发布时间:2019-12-23 17:11 来源:未知 编辑:admin

  风陵渡,地处黄河东转拐角,是山西、陕西、河南三省的交通要塞,自古以来是黄河上最大的渡口。在长达3年的中条山保卫战中,风陵渡一直是敌我双方争夺的要塞,守卫这条防线的正是陕西军团。

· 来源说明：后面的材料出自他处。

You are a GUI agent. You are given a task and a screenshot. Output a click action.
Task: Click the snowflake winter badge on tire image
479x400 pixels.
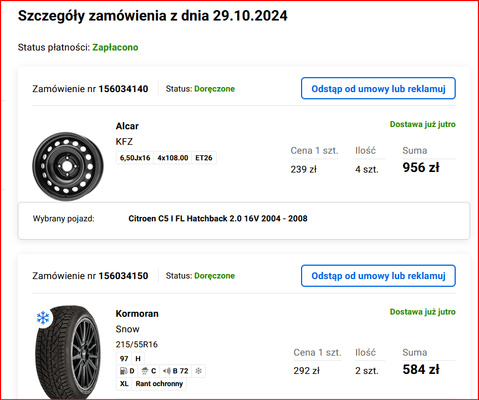coord(43,318)
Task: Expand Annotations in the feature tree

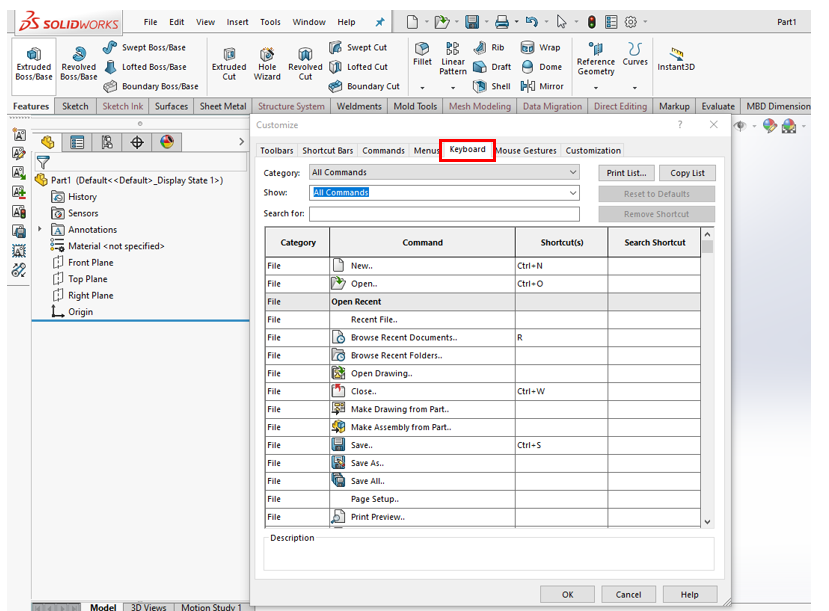Action: [x=38, y=229]
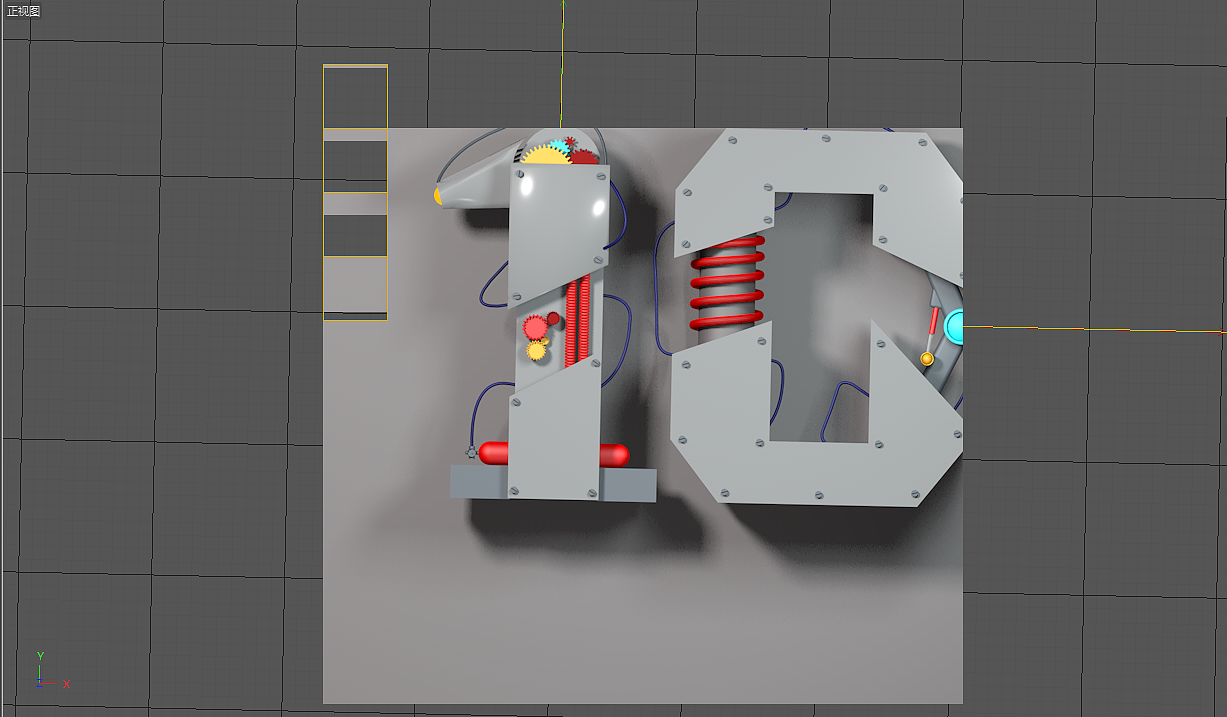Click the green Y axis on the gizmo
This screenshot has width=1227, height=717.
(41, 655)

  提起中条山保卫战中陕军的贡献,还要从“西安事变”说起。西安事变后,张学良被蒋介石带到南京,杨虎城被解职。陕西军由孙蔚如将军统领。

  孙蔚如是西安市长安区人,身高一米九以上,膀大腰圆,是一名典型的关中大汉。他和户县人赵寿山都毕业于当时的西安陆军测绘学校,在杨虎城手下从下级军官做起,后成了集团军司令。

  1937年“七七事变”发生后,孙蔚如接任陕西省政府主席、第38军(由原杨虎城的17路军缩编)军长。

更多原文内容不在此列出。